Texte de l'exercice
-.-.-

Pour que s’enrichissent honteusement 2% de la population du globe, 98% doivent vivre misérablement. Chaque jour, cent mille personnes meurent de faim sur la terre. Un nombre effarant de près d’un milliard d’êtres humains sont sous-alimentés. Toutes les sept secondes, un enfant meurt de faim dans le monde. À titre de consolation (et d’information), Cuba est le seul pays au monde où aucun enfant ne va au lit le ventre vide, le seul pays sans malnutrition enfantine, selon l’UNICEF. À titre de fierté pour ce petit pays victime d’un étranglement économique sans précédent dans l’histoire, Juan José Ortiz Bru, ex-représentant d’UNICEF pour Cuba écrivait: « Les politiques publiques en faveur de l’enfance sont une priorité à Cuba depuis de nombreuses années, ce qui a permis une chose incroyable dans ce monde en développement : sur les centaines de millions d’enfants qui souffrent de très graves violations de leur droit – beaucoup meurent chaque jour – aucun n’est cubain ». [1]

Que dire du cyclone de l’exil? En y regardant de façon superficielle, on aurait tendance à ne pas y prêter attention, à n’en pas faire vraiment cas. Pourtant, le lourd fardeau de l’exil, le lourd fardeau d’un déracinement psychologiquement déstabilisant à longueur de temps n’est pas une vue de l’esprit. C’est une réalité, une pénible réalité quelles que soient les raisons qui nous ont portés à nous installer “ailleurs”. Notre boussole identitaire indique avec imprécision le nord d’un retour vers une Haïti enfin relevée de ses humiliations. Que nous le voulions ou non, quelles que soient nos réalisations matérielles, intellectuelles ou professionnelles, ici dans l’“ailleurs” de l’exil nous ne sommes pas dans notre peau, un cyclone d’ennui, d’insatisfaction, d’incessants inassouvissements nous bousculent notre affect, piétine cet attachement charnel, passionné, amoureux à cette terre qui nous a vus naître, grandir et devenir pleinement l’haïtien que nous sommes.

Nous pensons au pays, nous vivons du pays, nous ne parlons que du pays, nous rêvons du pays, de nuit ou de jour. C’est notre obsession, légitime du reste. Chaque minute de notre existence, ou presque, nous ramène au pays, à ces lointains souvenirs qui nous collent à la mémoire, à une perspective ou plutôt à un espoir de changement qui ne cesse de s’éloigner, de s’amenuiser, de se rapetisser, de s’évanouir dans le brouillard du découragement. Et l’effet cyclonant qui s’ensuit se traduit par une destruction intérieure à petit feu qui nous mine, nous consume et nous enlève une part de notre quiétude mentale, de notre équilibre émotionnel, du bonheur de vivre auquel nous avons droit.

-.-.-

Matériel source

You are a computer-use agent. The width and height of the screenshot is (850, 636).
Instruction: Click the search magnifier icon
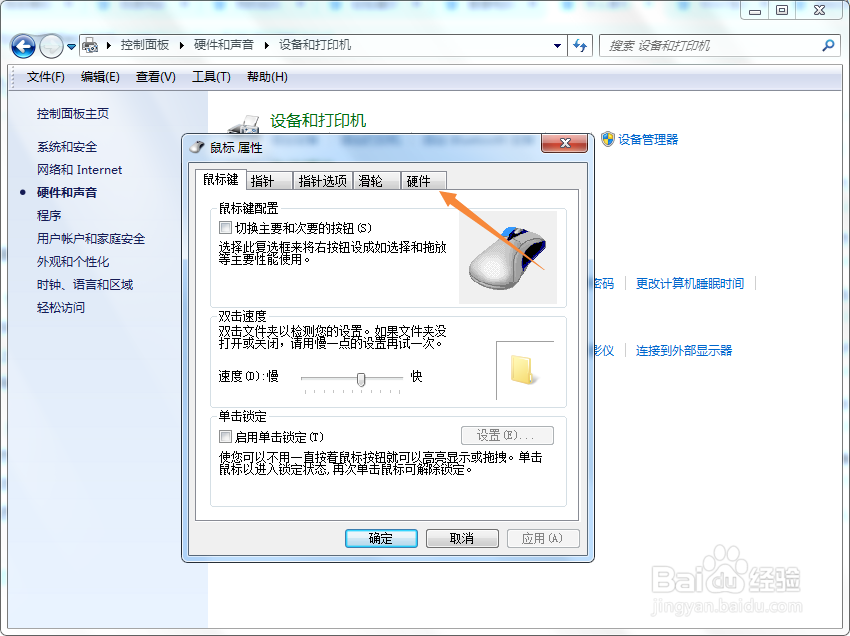coord(828,45)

-.-.-

Consigne
Dans le texte sur l'exil, relevez dans l'ordre les verbes conjugués de la phrase qui commence par « Nous pensons au pays ».

Zone de réponse
pensons, vivons, parlons, rêvons